Bei unmittelbarer Gefahr führt der richtige Weg nicht über diesen Vergleich, sondern direkt zu Hilfe in Krisen.
Drei Rollenfelder
Kriterien statt Gewinnerlogik
Coaching
- Ziel und typische Fragen
- Begleitung bei Zielen, Entscheidungen, Rollen, Leistung oder Veränderung – häufig im persönlichen oder beruflichen Kontext.
- Tätigkeitsrahmen
- Der konkrete Auftrag zählt. Coaching ist nicht allein wegen seines Namens heilkundlich oder nicht heilkundlich.
- Qualifikation
- Bezeichnung, Ausbildung, Umfang, ausstellende Stelle und Berufserfahrung konkret prüfen.
- Zugang und Kosten
- Häufig Selbstzahlerleistung oder durch Arbeitgeber finanziert; Preis, Umfang und Paketbindung vorher klären.
- Wichtige Grenze
- Bei Feststellung, Heilung oder Linderung einer Erkrankung ist der heilkundliche Tätigkeitsrahmen gesondert zu prüfen.
Beratung
- Ziel und typische Fragen
- Kann Information, Orientierung, Konfliktklärung, soziale Unterstützung oder Begleitung in einer konkreten Lebenslage bieten.
- Tätigkeitsrahmen
- Beratung ist ein breiter Sammelbegriff. Fachgebiet, Auftrag und konkrete Tätigkeit müssen sichtbar sein.
- Qualifikation
- Je nach Beratungsfeld reichen Grundlagen von gesetzlich geregelten Berufen bis zu privaten Weiterbildungen.
- Zugang und Kosten
- Kann öffentlich, gemeinnützig, kassenfinanziert, arbeitgeberfinanziert oder privat bezahlt sein.
- Wichtige Grenze
- Lebens- oder Konfliktberatung und heilkundliche Behandlung dürfen nicht allein anhand der Überschrift gleichgesetzt werden.
Psychotherapie
- Ziel und typische Fragen
- Gezielte Behandlung psychischer Erkrankungen mit psychotherapeutischen Mitteln und einem fachlich begründeten Behandlungsauftrag.
- Tätigkeitsrahmen
- Die Berufsbezeichnung Psychotherapeutin oder Psychotherapeut ist gesetzlich geschützt. Approbation, Erlaubnis und Übergangsregeln müssen konkret geprüft werden.
- Qualifikation
- Bei approbierten Psychotherapeutinnen und Psychotherapeuten besteht ein gesetzlich geregelter Ausbildungs- und Berufszugang.
- Zugang und Kosten
- Gesetzliche oder private Kostenträger können unter ihren jeweiligen Voraussetzungen übernehmen; Kassenzulassung und Verfahren sind gesondert zu prüfen.
- Wichtige Grenze
- Psychologiestudium allein bedeutet nicht automatisch Befugnis zur Psychotherapie; historische und weitere Berufsgruppen benötigen differenzierte Einordnung.
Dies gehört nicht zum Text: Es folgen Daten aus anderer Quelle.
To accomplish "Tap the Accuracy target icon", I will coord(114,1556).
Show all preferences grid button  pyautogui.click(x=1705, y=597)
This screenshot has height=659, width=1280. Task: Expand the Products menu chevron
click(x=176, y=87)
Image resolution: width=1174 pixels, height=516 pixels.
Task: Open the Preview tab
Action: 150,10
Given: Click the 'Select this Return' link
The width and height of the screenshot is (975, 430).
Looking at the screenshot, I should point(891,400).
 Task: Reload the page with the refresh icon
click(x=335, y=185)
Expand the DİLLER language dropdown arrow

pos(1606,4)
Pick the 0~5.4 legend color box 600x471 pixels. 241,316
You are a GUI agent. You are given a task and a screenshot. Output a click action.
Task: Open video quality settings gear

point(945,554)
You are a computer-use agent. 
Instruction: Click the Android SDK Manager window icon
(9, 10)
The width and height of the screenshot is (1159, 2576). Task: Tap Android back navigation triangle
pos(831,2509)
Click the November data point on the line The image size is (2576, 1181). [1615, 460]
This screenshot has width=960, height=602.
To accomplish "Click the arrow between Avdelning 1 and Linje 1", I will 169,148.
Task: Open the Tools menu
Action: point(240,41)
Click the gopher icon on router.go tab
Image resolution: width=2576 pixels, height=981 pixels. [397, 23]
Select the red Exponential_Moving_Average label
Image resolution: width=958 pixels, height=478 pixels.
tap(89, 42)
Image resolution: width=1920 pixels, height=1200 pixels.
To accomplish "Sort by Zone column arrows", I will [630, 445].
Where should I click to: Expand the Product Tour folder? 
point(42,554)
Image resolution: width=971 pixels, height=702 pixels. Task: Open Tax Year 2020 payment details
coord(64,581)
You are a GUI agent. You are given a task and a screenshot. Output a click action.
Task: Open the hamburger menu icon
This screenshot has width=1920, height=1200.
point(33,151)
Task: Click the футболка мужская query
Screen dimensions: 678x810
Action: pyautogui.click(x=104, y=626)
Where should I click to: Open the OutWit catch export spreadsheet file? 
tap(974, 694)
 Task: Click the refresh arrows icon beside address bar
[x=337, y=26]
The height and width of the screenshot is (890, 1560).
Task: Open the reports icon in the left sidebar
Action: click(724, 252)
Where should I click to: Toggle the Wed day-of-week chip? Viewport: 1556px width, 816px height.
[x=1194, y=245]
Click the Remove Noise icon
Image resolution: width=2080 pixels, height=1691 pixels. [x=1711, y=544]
Der entscheidende Unterschied
Etikett ansehen. Tätigkeit prüfen.
Entwicklung, Information, Konfliktklärung, Diagnostik oder Behandlung?
Methodenname und Selbstdarstellung reichen für die Einordnung nicht aus.
Qualifikation, Berufsbezeichnung, Erlaubnis und Kassenzulassung getrennt prüfen.
Weiterverweisung, Risiken und Alternativen müssen benannt werden können.
Häufig verwechselt
Psychologe ist nicht automatisch Psychotherapeut.
„Psychologin“ oder „Psychologe“ bezeichnet einen Hochschulabschluss in Psychologie. Dieser Abschluss allein umfasst nicht automatisch die Befugnis, Psychotherapie auszuüben. Für geschützte psychotherapeutische Berufsbezeichnungen und die Berufsausübung gelten eigene gesetzliche Anforderungen und Übergangsregeln.
Vor dem Erstgespräch
Acht Fragen für eine transparente Zusammenarbeit
- Wie beschreibst du Ziel und Grenzen des Angebots?
- Welche konkrete Qualifikation und Erlaubnis liegen vor?
- Wie gehst du vor, wenn sich Hinweise auf eine Erkrankung oder Krise zeigen?
- Welche Methode wird eingesetzt und auf welcher Grundlage?
- Wie lange dauert die Zusammenarbeit typischerweise?
- Welche Kosten, Ausfallregeln und möglichen Folgeangebote gibt es?
- Kann ich eine Zweitmeinung einholen oder die Zusammenarbeit beenden?
- Wie werden Datenschutz, Dokumentation und Vertraulichkeit geregelt?